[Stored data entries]
*** Block opens ***

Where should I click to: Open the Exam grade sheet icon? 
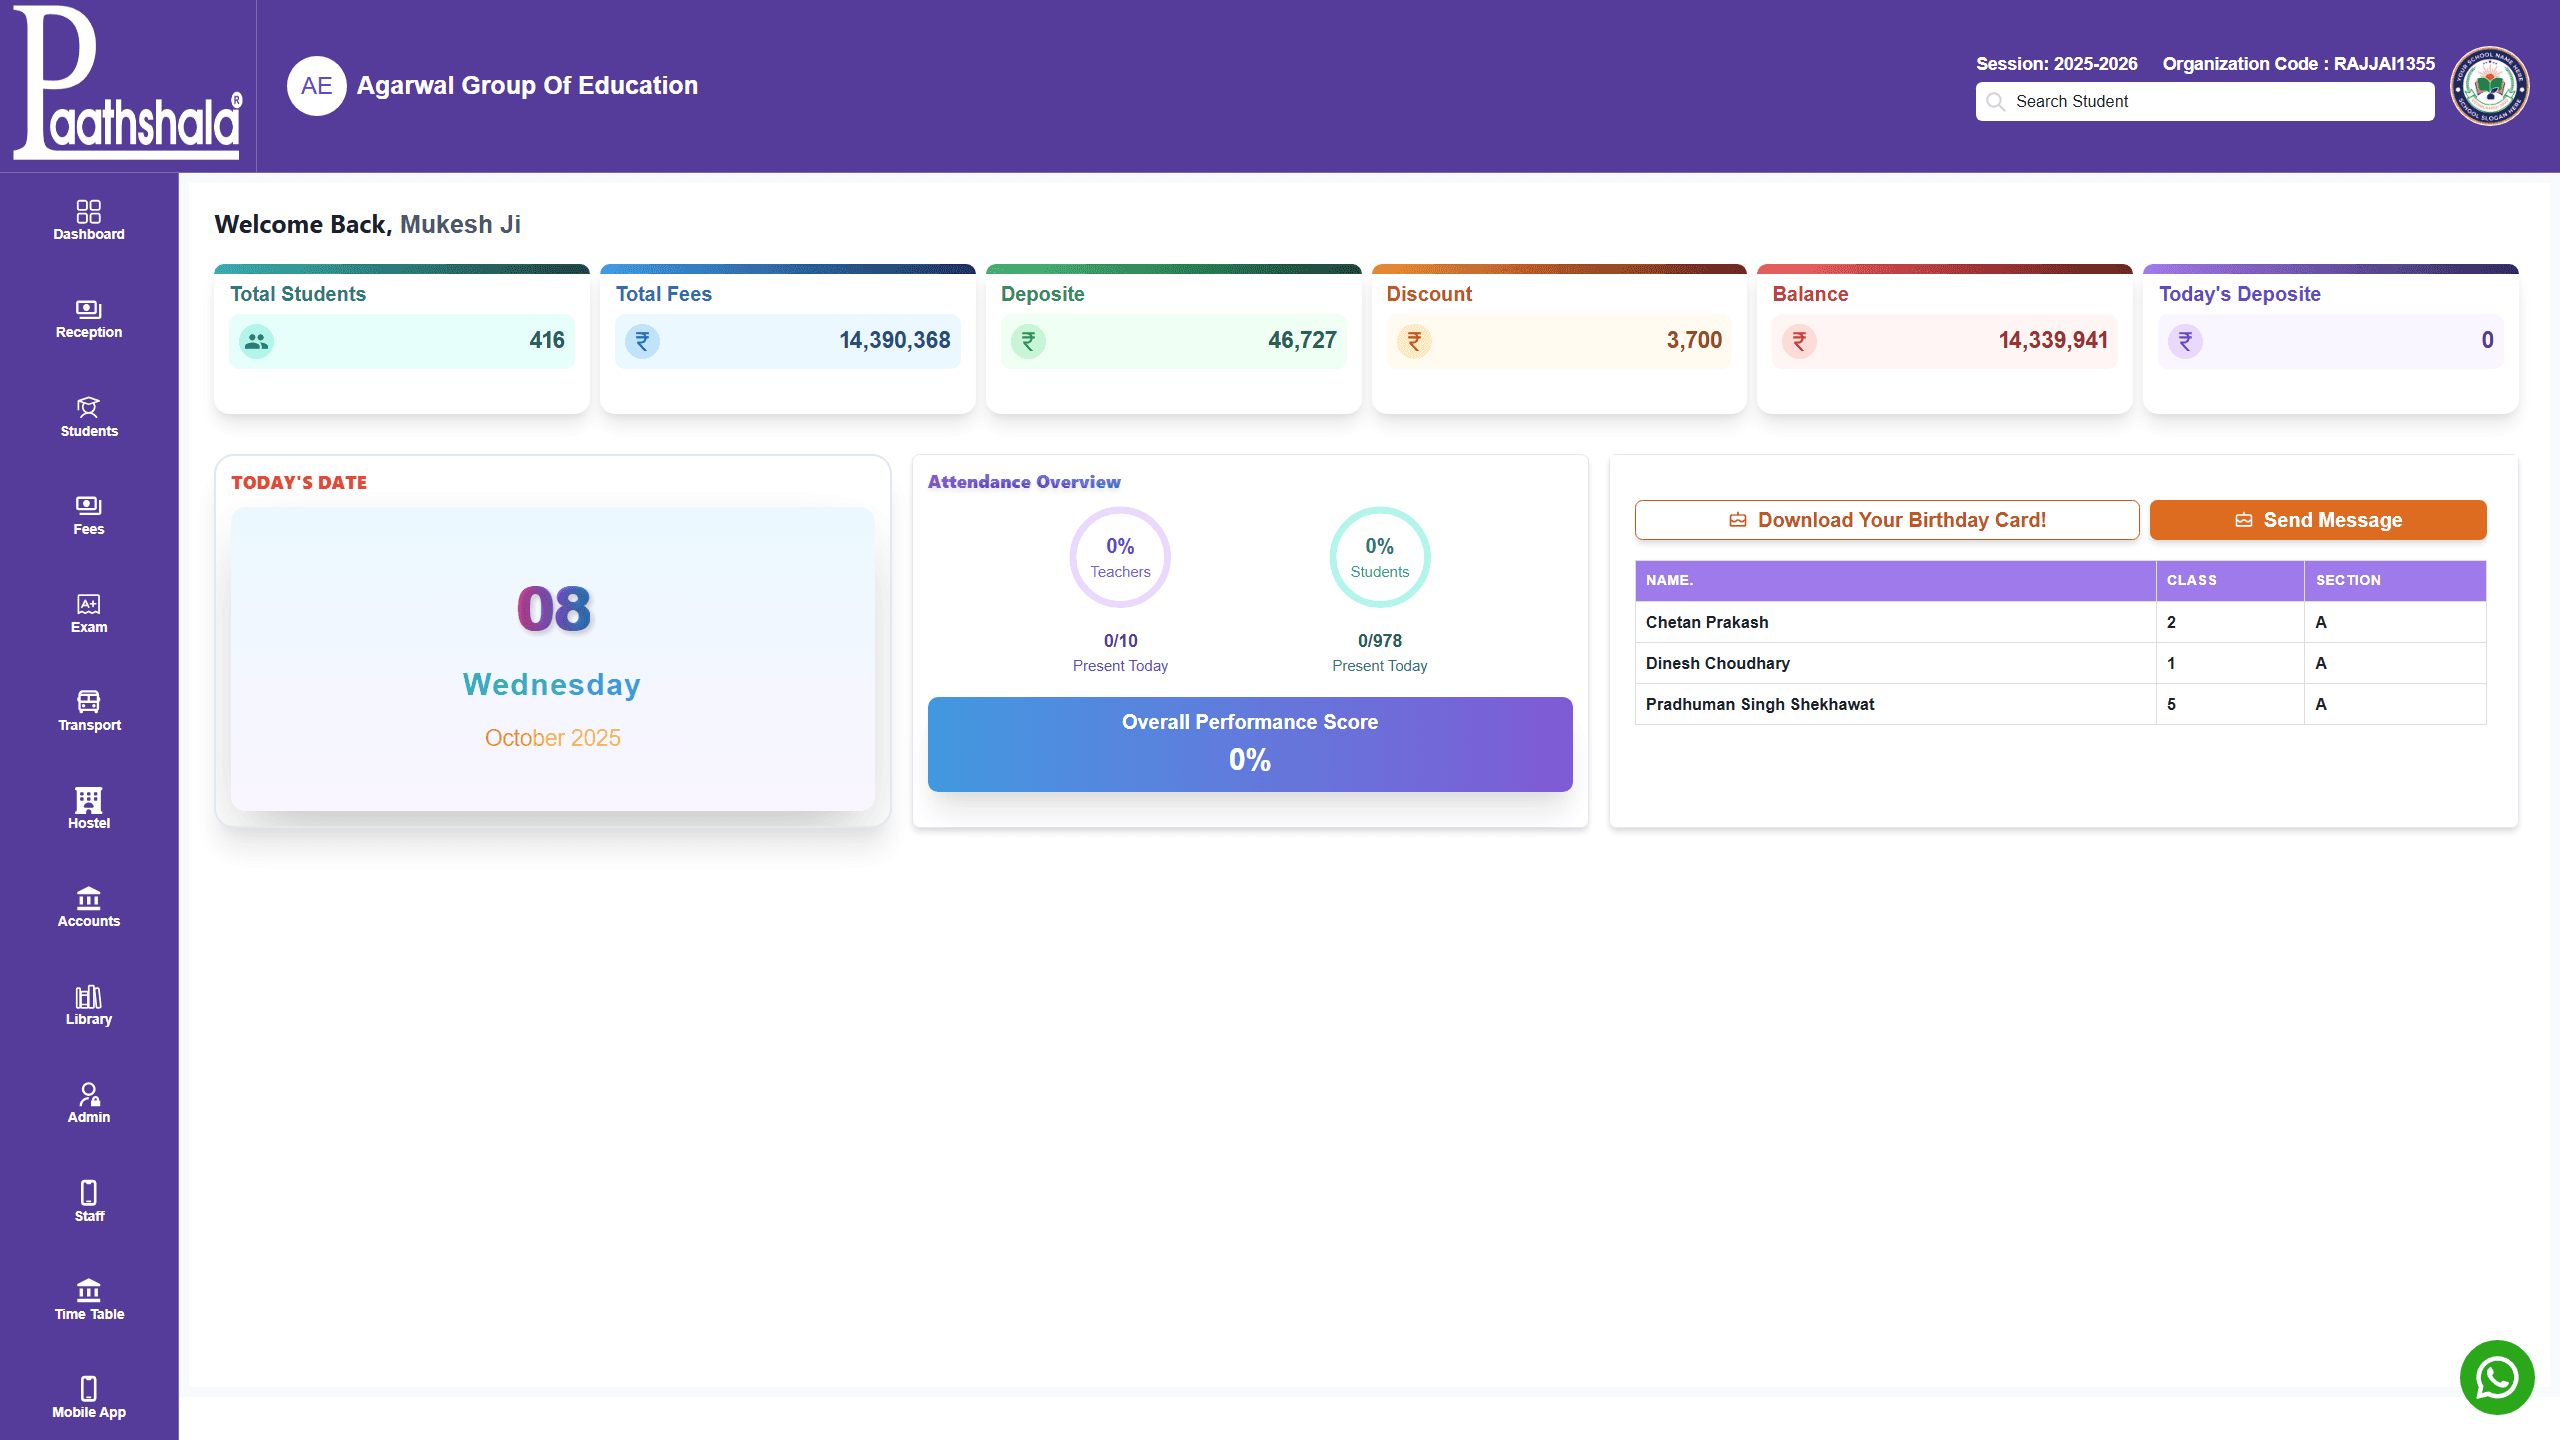(89, 604)
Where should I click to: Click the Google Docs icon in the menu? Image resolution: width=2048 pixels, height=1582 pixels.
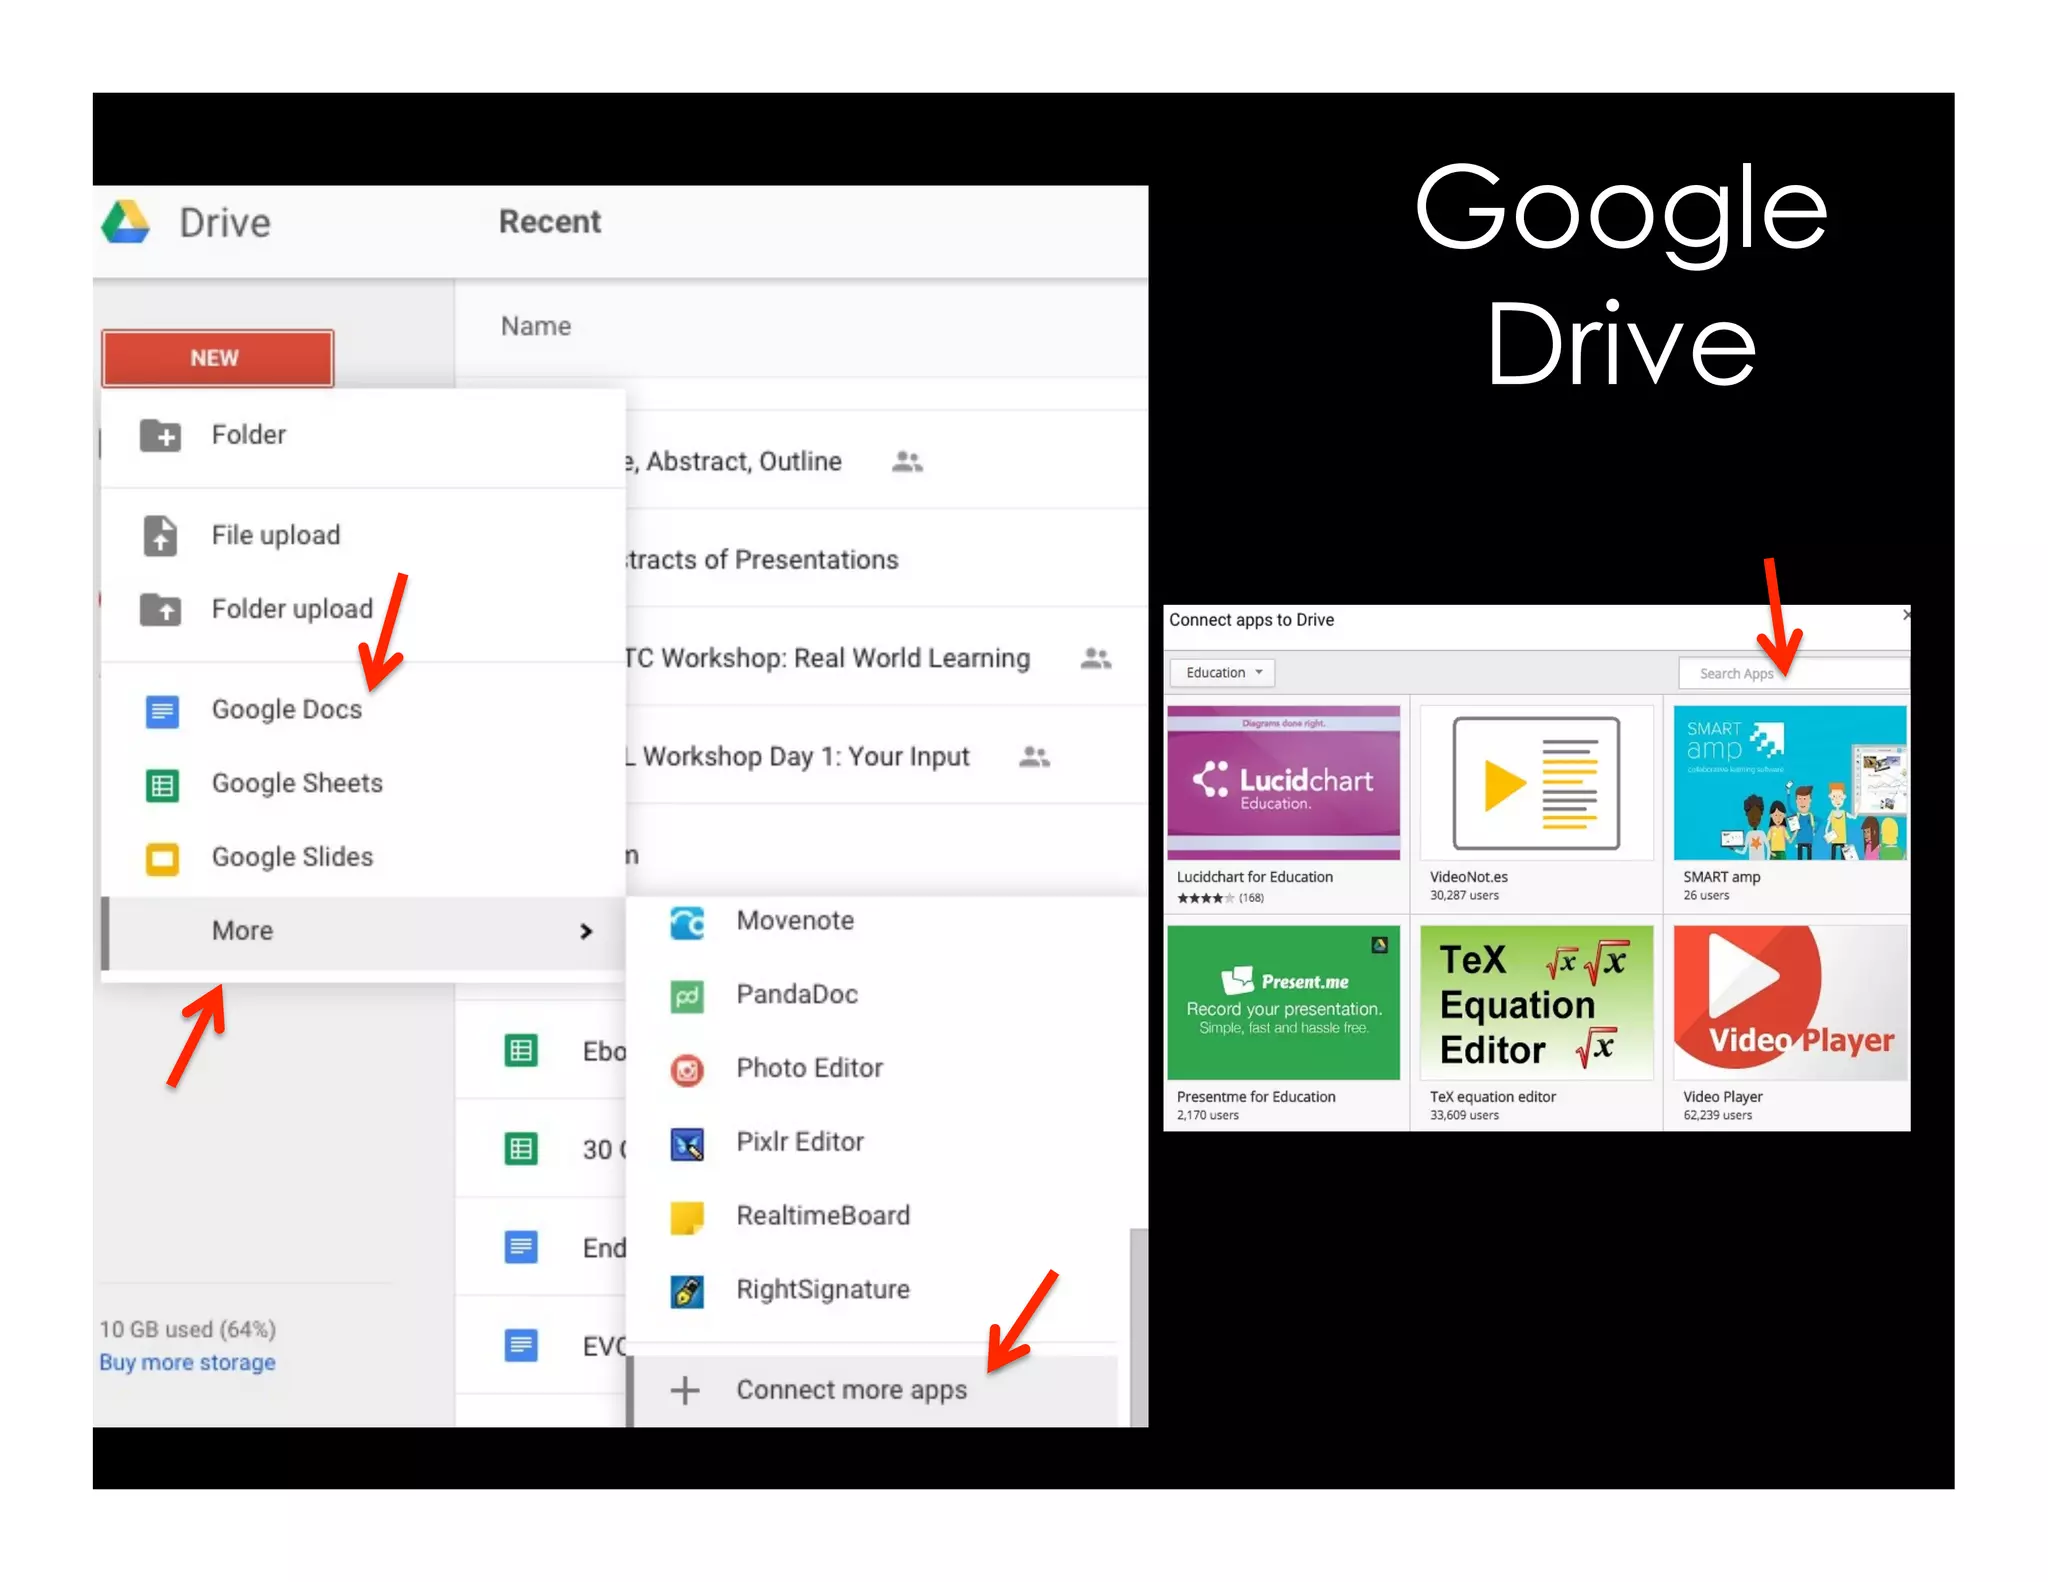click(162, 710)
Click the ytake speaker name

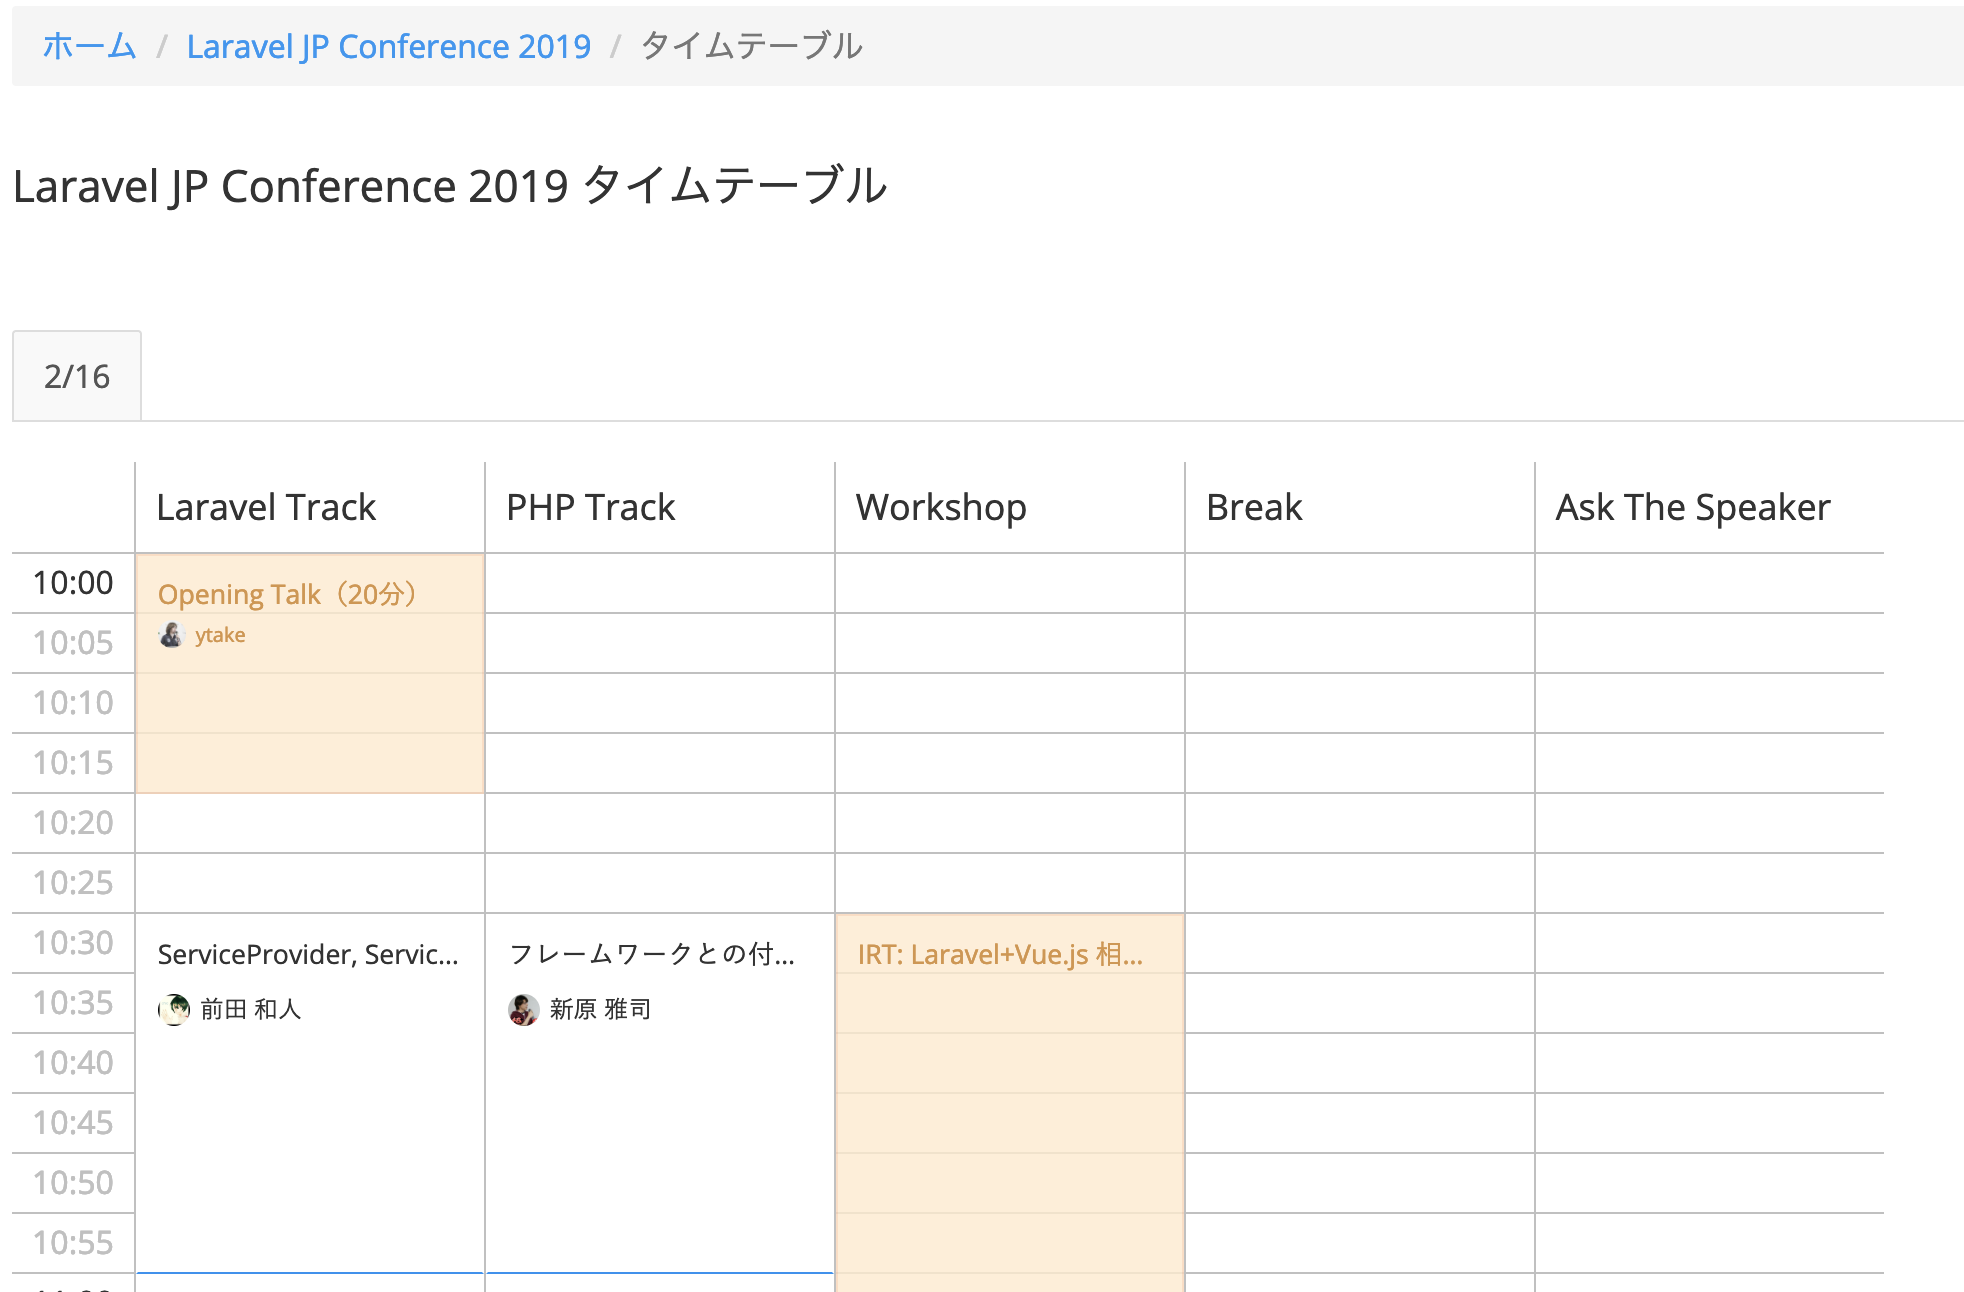pos(220,635)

*** Block closes ***

What you should do => For every entry, return its exact wording and leave out any image.

Answer to this problem =>
Where should I click to: Open the Exam grade sheet icon? 
(89, 604)
Where should I click to: Click the Google Docs icon in the menu? Image resolution: width=2048 pixels, height=1582 pixels.
click(162, 710)
Click the ytake speaker name

pos(220,635)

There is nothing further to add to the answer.